ACTIVITY: Look through the entries below for the line with "Open the 3DMark05 desktop shortcut icon" and the line with "Task: Tap the back arrow labeled 返回", then give again exactly those two lines and all lines between them, minus the pictures.

──────── MATERIAL PROVIDED

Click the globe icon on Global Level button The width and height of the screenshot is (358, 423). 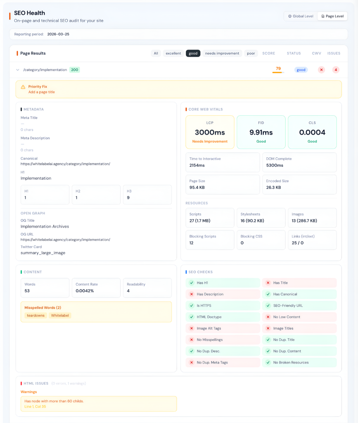[289, 16]
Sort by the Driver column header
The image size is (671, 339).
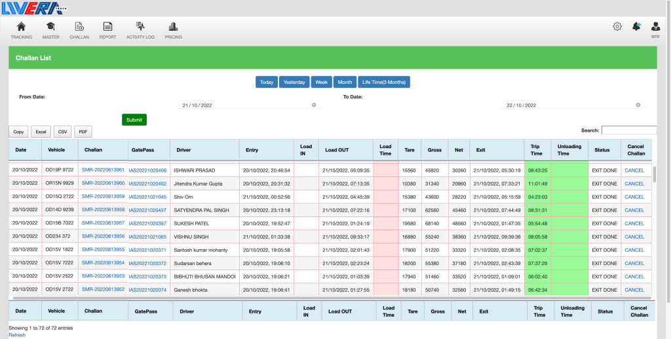(184, 150)
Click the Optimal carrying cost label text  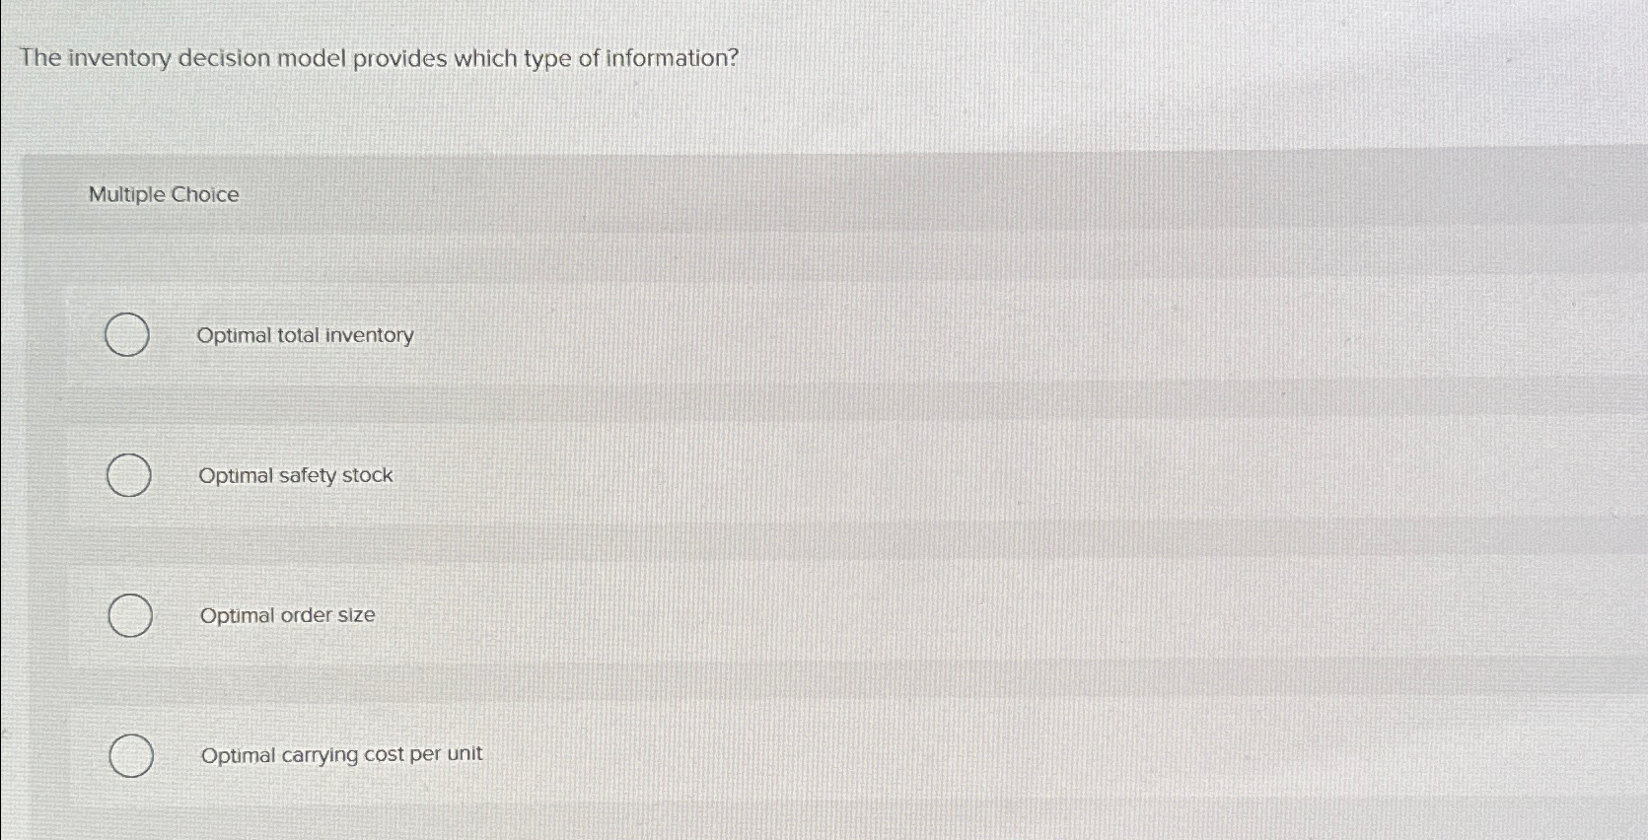point(340,753)
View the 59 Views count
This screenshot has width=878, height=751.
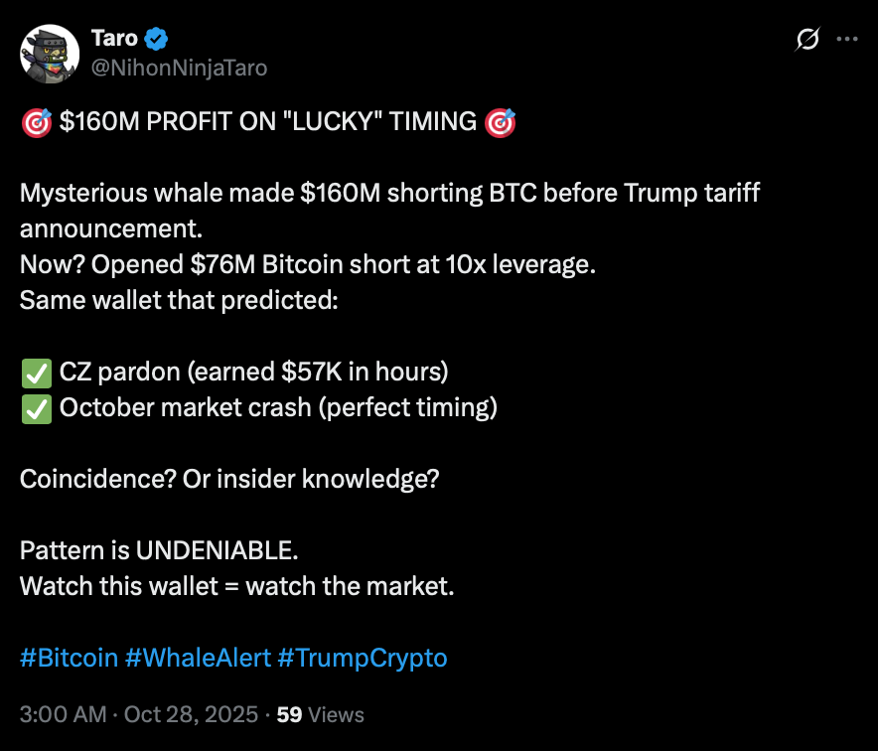tap(320, 714)
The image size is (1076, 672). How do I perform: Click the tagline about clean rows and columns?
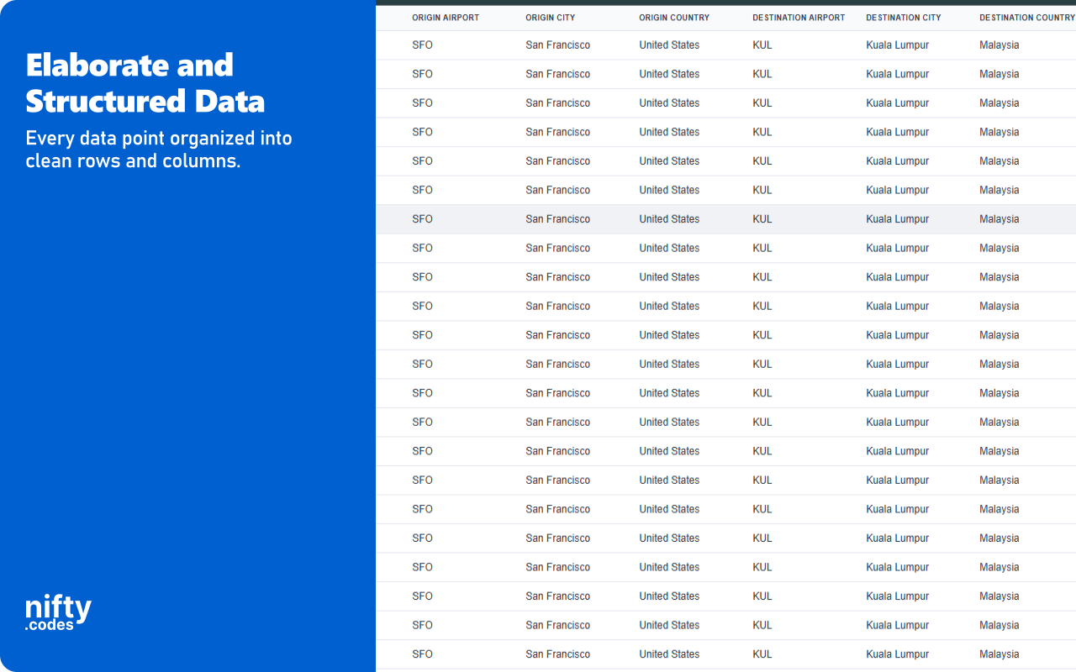[x=159, y=150]
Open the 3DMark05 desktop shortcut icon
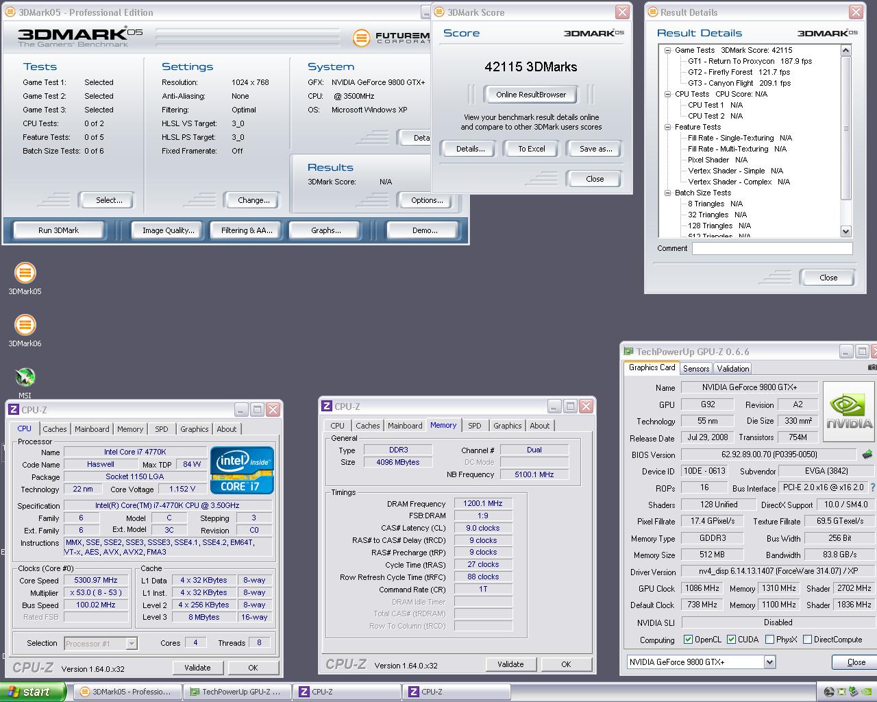Screen dimensions: 877x702 (x=25, y=273)
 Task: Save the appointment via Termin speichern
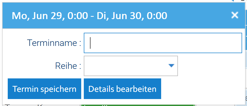44,89
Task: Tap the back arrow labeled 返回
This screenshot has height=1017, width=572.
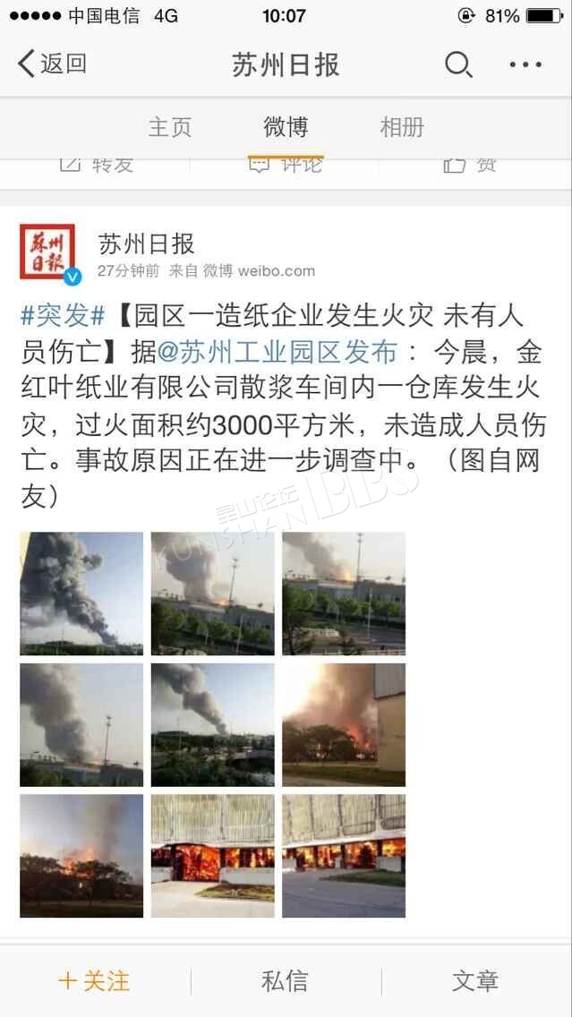Action: pyautogui.click(x=52, y=64)
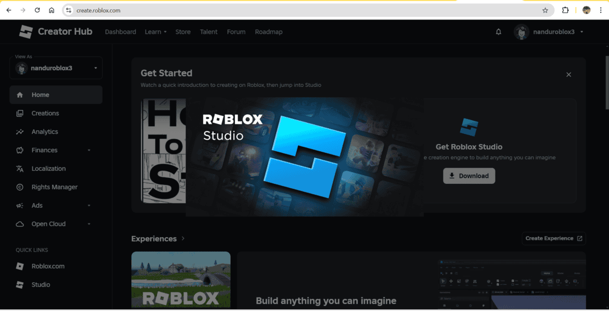The width and height of the screenshot is (609, 311).
Task: Open the nanduroblox3 account menu
Action: point(549,32)
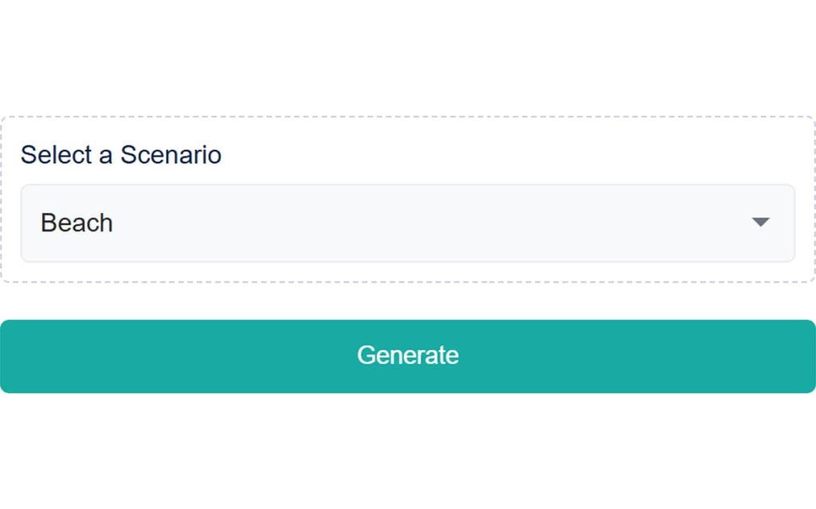Click the teal Generate bar

pos(407,356)
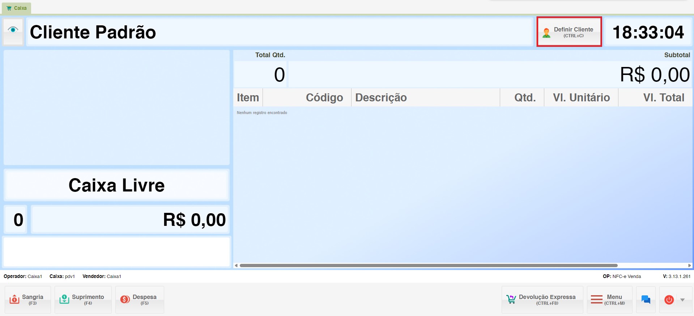Open the blue chat messages icon
The height and width of the screenshot is (316, 694).
(x=646, y=299)

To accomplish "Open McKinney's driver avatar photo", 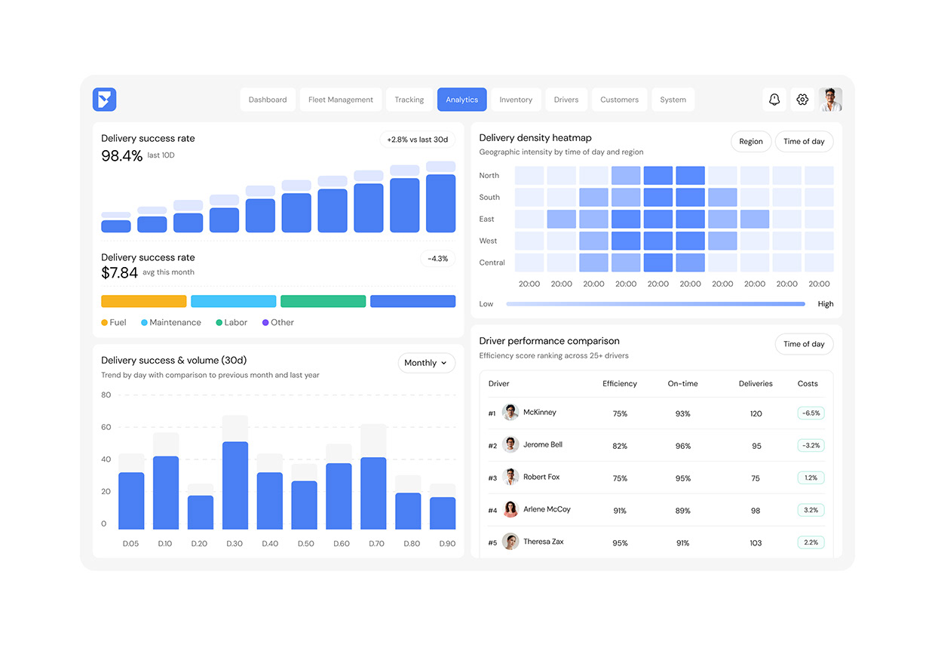I will click(510, 412).
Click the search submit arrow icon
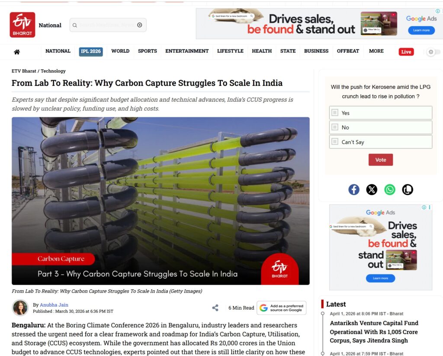Image resolution: width=443 pixels, height=356 pixels. 140,25
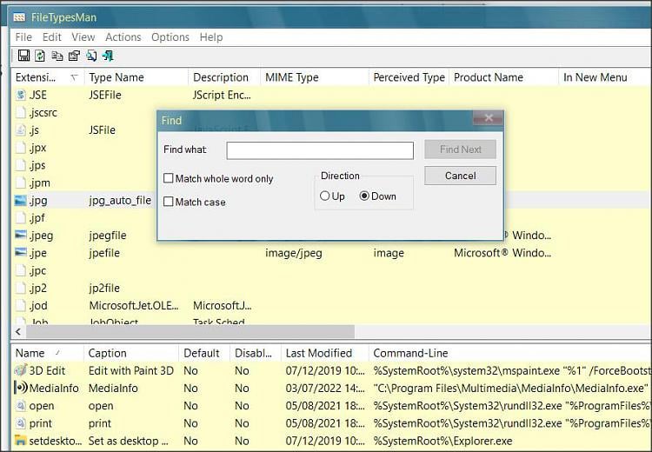Screen dimensions: 652x452
Task: Click the Find Next button
Action: coord(460,150)
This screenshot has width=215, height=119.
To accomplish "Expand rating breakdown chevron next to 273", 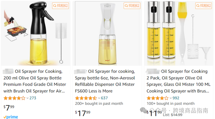I will tap(27, 98).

────────────────

RESULT BELOW:
Open the 3DMark05 desktop shortcut icon
Screen dimensions: 877x702 (x=25, y=273)
 Task: Save the appointment via Termin speichern
44,89
Task: Tap the back arrow labeled 返回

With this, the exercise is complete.